What the task asks:
Leave out the pictures, and reproduce exactly the lines from the line containing "Select address 구로동 222-3" through the final line of the entries.

═══ Material provided ═══

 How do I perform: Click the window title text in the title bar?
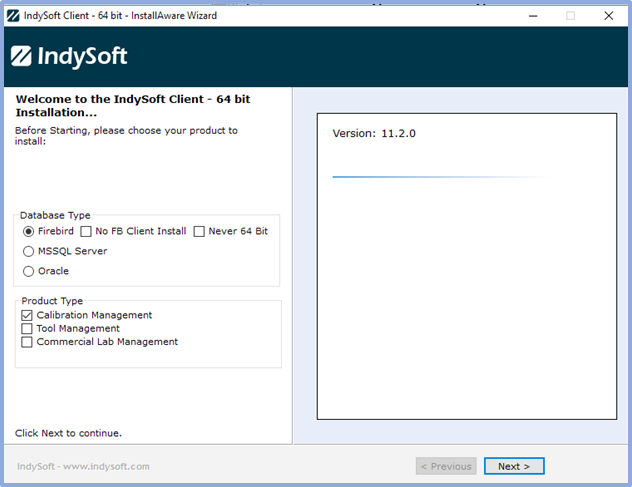(x=126, y=16)
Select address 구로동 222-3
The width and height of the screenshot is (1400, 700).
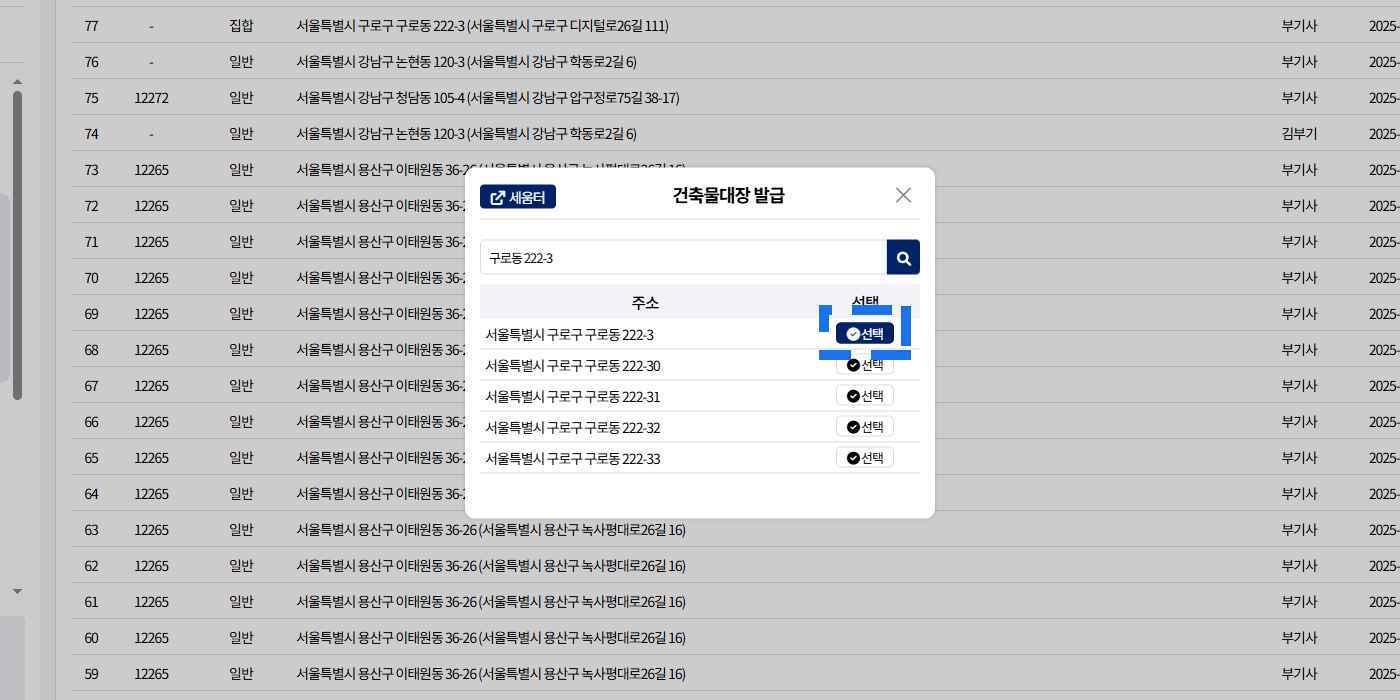point(865,334)
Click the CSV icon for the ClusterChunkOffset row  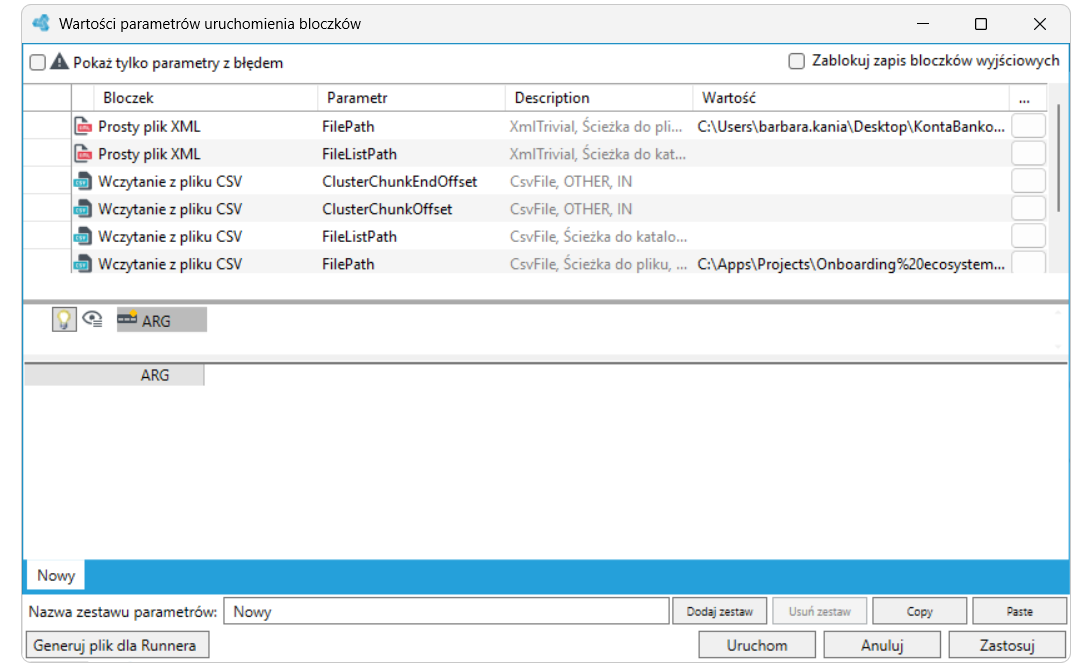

═══

Output for this task:
Select address 구로동 222-3
The width and height of the screenshot is (1400, 700).
point(865,334)
Click the CSV icon for the ClusterChunkOffset row  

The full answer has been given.